How the Analog Sunset Rule and Image Constraint Token affects consumers

By , About.com Guide

Component Video Connections

Component Video Connections

Photo (c) Robert Silva - Licensed to About.com
As of January 1, 2011 all Blu-ray Disc players made and sold going forward will not be able to pass high definition video (720p, 1080i, or 1080p) via Component Video outputs. This is referred to as the "Analog Sunset" (not be confused with the previous DTV Transition from analog to digital TV broadcasting).

What this means is that if you have an older HDTV, video projector, or home theater receiver that does not have HDMI or DVI-HDCP connections, you will no longer be able to access high definition resolution from a Blu-ray Disc player, if the player is manufactured from January 2011 and beyond.

In addition, those consumers that currently own Blu-ray Disc players, even though high definition resolution via Component video will still function with your current Blu-ray Disc collection, the movie studios are now free to activate the currently held-back Image Constraint Token on any future Blu-ray Disc releases, at the Studio's discretion.

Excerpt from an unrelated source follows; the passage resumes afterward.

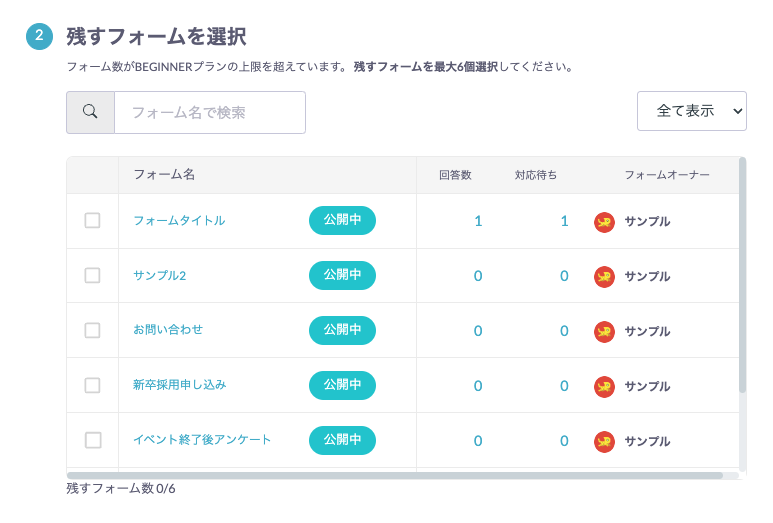Click owner avatar in お問い合わせ row

604,332
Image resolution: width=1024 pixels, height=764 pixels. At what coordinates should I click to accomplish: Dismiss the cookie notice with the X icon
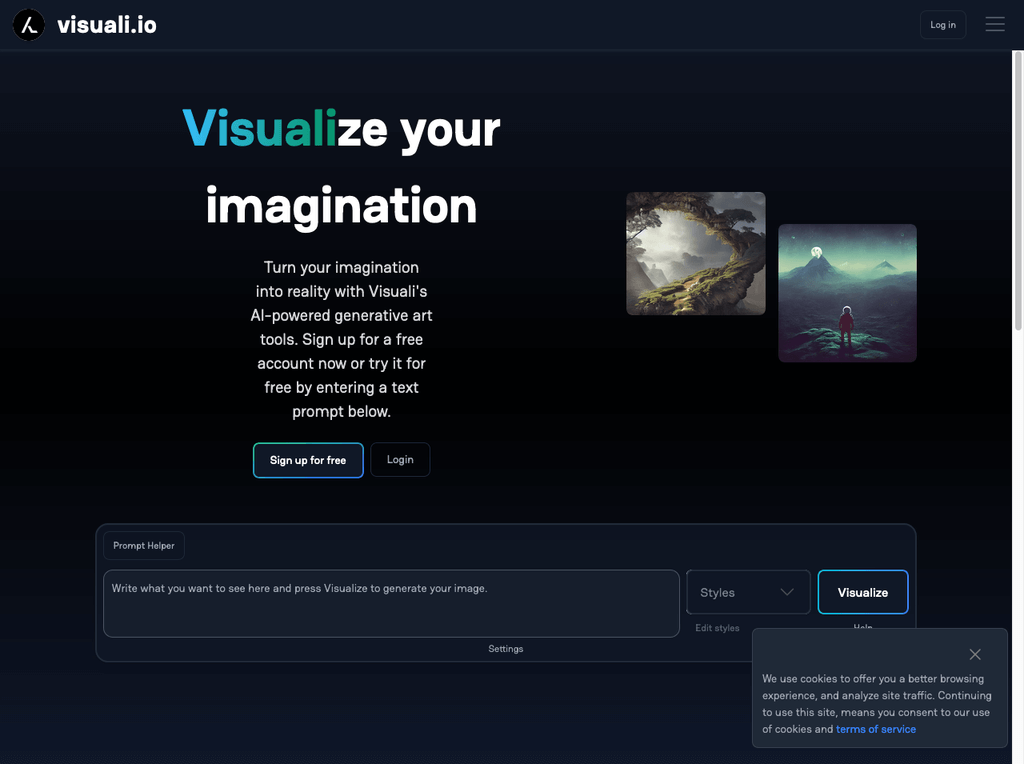coord(974,654)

This means that Blu-ray Discs will be encoded with an instruction that will only allow the discs to be played back in standard definition (480i) if the disc detects that it is being played on a Blu-ray Disc player that is using the Component Video output connection option, instead of HDMI or DVI-HDCP via HDMI/DVI adapter cable.

Keep in mind that the "Analog Sunset" provisions and the Image Constraint Token does not affect you if you connect your Blu-ray Disc player or other high definition source device to your HDTV or Home Theater using HDMI. Only consumers that own pre-HDMI or pre-DVI-HDCP HDTVs, Video Projectors, and/or Home Theater Receivers will be affected. All HDTVs sold for some time now have HDMI connections.

The reason for this is that although the Component Video connections currently allow owners of older, pre-HDMI, or pre-DVI-HDCP equipped HDTVs to enjoy the high definition benefits of Blu-ray, video signals traveling through Component connections are more easily pirated (since they are analog) than those that travel through the digitally copy-protected signal traveling through an HDMI connection.

The disabling of high definition capability via Component video connections as a result of the Analog Sunset Rule, combined with the application of the Image Constraint Token on forthcoming Blu-ray Disc releases essentially seals the fate of Component Video as a viable high definition video connection option going forward, and will slowly be phased out on high definition source devices, just as S-Video is now being removed as a connection option for standard definition video connectivity.

By 2013 it is expected that all analog video output connections will be eliminated from Blu-ray Disc players. At that time HDMI will be only connection approved for passing high definition video signals from a Blu-ray Disc player, Home Theater Receiver, and possibly Cable/Satellite Boxes to an HDTV.

For more details and perspective on this important, and anti-consumer, development, check out the reports from CE Pro, Audioholics, and Home Theater Magazine.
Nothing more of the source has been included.